I wrote a blog post awhile back on "HDFS vs. Lustre".

The primary point of that post was that it was not reasonable to compare HDFS to Lustre.  Although I have never worked with other networked file systems like GPFS, Panasas, and pNFS, I believe the same argument can be applied to them as well.  Those networked file systems serve such completely different purposes and have completely different architectures that doing an apples to apples comparison is difficult if not impossible.

So I saw this article recently on Datanami, "Making Hadoop Relevant to HPC".

I felt the need to discuss many of the comments discussed in this article.

Lockwood argues, is that Hadoop “reinvents a lot of functionality that has existed in HPC for decades, and it does so very poorly.”

I can agree that Hadoop reinvents some functionality.  Most notably job scheduling and resource management is something HPC has done for a long time.  However, to my knowledge, HPC has not had a scheduler/resource manager that tightly integrated the filesystem with the job/task scheduling itself.  Therefore the need for the Hadoop community to make their own resource manager.  If you want to criticize the Hadoop community for not using the currently available open source resource managers and writing a plugin?  Ok, that's decently fair.
For example, he said a single Hadoop cluster could support only three concurrent jobs simultaneously. Beyond that, performance suffers.
I'm not really sure where the "three concurrent jobs" comes from.  This makes no sense to me.  I suppose it's possible that Hadoop's default scheduler elects to give priority to jobs differently than what is expected from a traditional HPC scheduler, but that's easily rectified through some mods to the priority queue algorithm.

I can believe that performance may suffer as you add more and more users.  After all, HDFS daemons sit on each node and may get busier and busier as you have more users.  However, I could make the same argument of traditional HPC file systems.  The more and more users you add to them, the busier the file system gets.  At the end of the day, you can only pump so much data through a network link.
Lockwood maintains that Hadoop does not support scalable network topologies like multidimensional meshes.
While technically true,  Big Data applications are programmed and designed in a completely different way.  They may not necessarily benefit from such advanced network topologies.  It's possible Lockwood has some specific applications he's thinking of that could benefit, but I would disagree with this statement for the general problems being handled.
Add to that, the Hadoop Distributed File System (HDFS) “is very slow and very obtuse” when compared with common HPC parallel file systems like Lustre and the General Parallel File System.
Now this comment I'm going to take a little more time to discuss.  Reiterating some of my points from my earlier "HDFS vs.

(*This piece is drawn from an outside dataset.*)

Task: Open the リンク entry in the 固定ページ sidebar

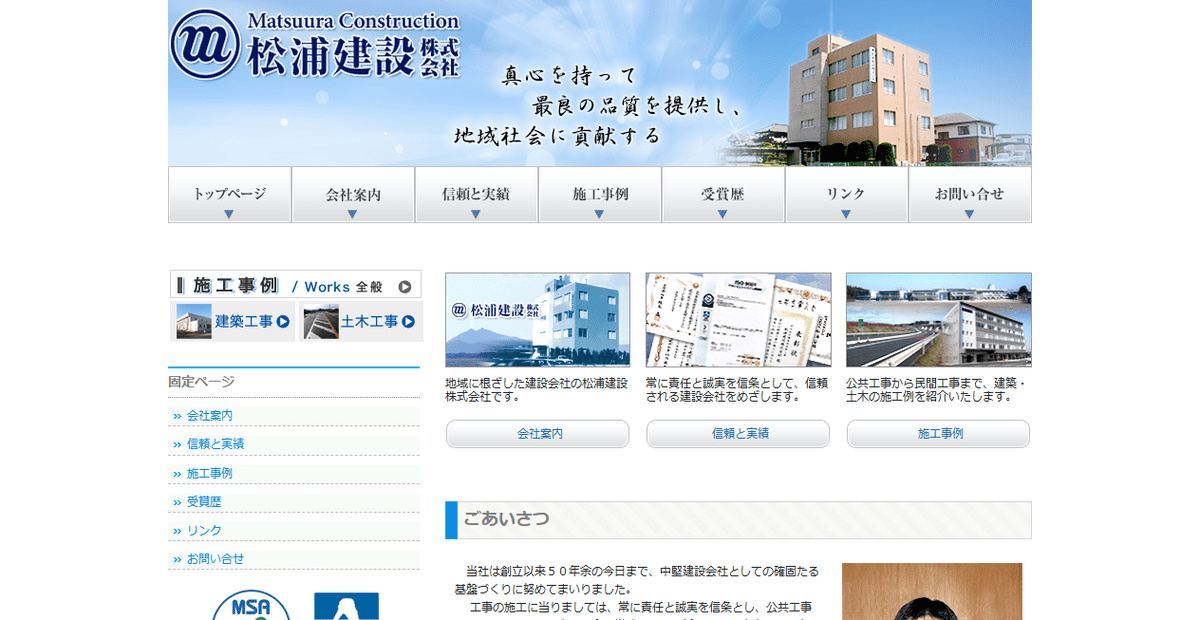Action: [x=200, y=529]
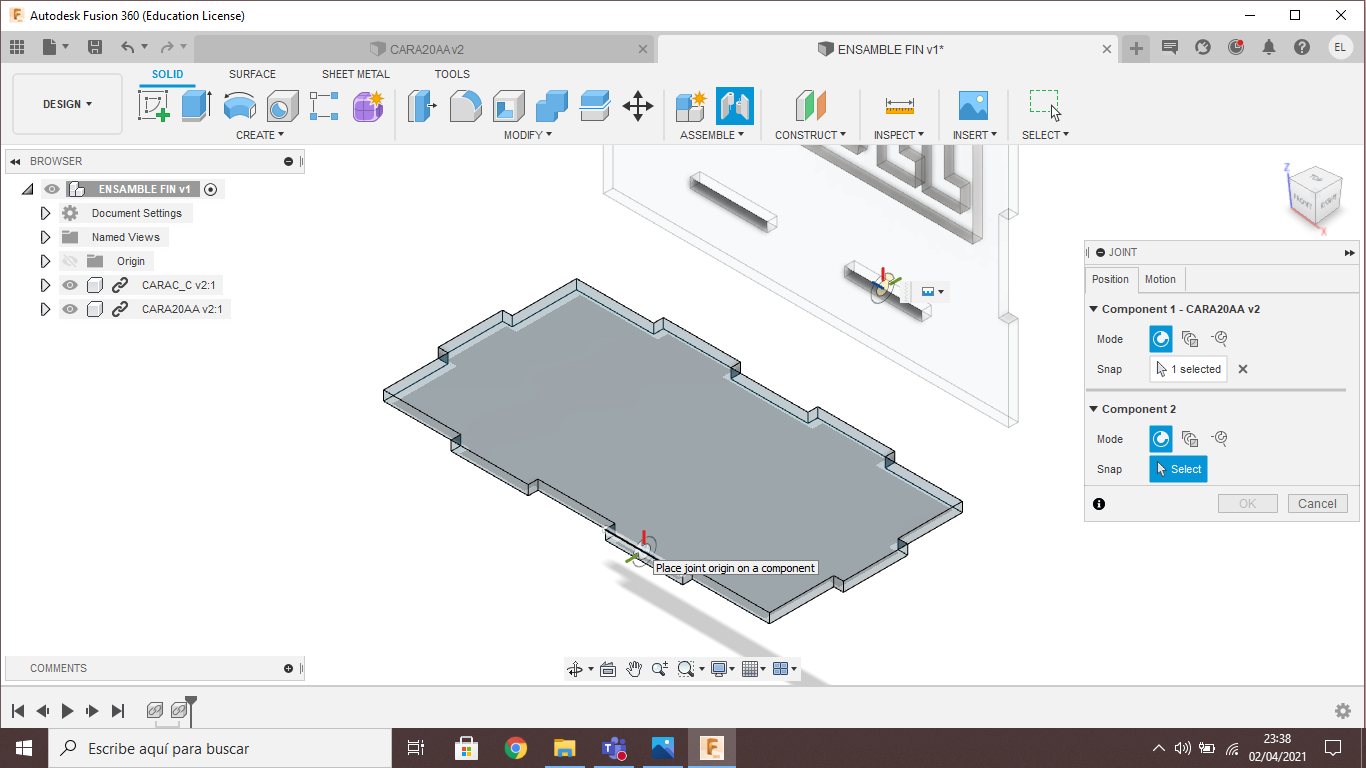Click the Extrude tool icon
The width and height of the screenshot is (1366, 768).
pos(196,105)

Lustre" post, this is comparing apples to oranges.

The correct comparison is "MapReduce over HDFS/Local Disks vs. MapReduce over Lustre."  This is the real comparison.

MapReduce creates many small files during it's shuffle phase.  Does Lustre/GPFS perform well with small files compared to local disk

MapReduce performs many random-like seeks/reads during its shuffle phase.  Does Lustre/GPFS perform well with random reads compared to local disk?

When your data problem exceeds system memory and you need to spill contents to disk temporarily, will temporary scratch spills be faster to local disk or a networked file system?

I could go on and on and on with this argument.

The point is, is HDFS not as flexible as Lustre or GPFS?  Yes.  But does it serve its purpose better than Lustre/GPFS?  I think the answer is yes it does.

Hopefully in the near future I will be able to point to online published results illustrating this fact.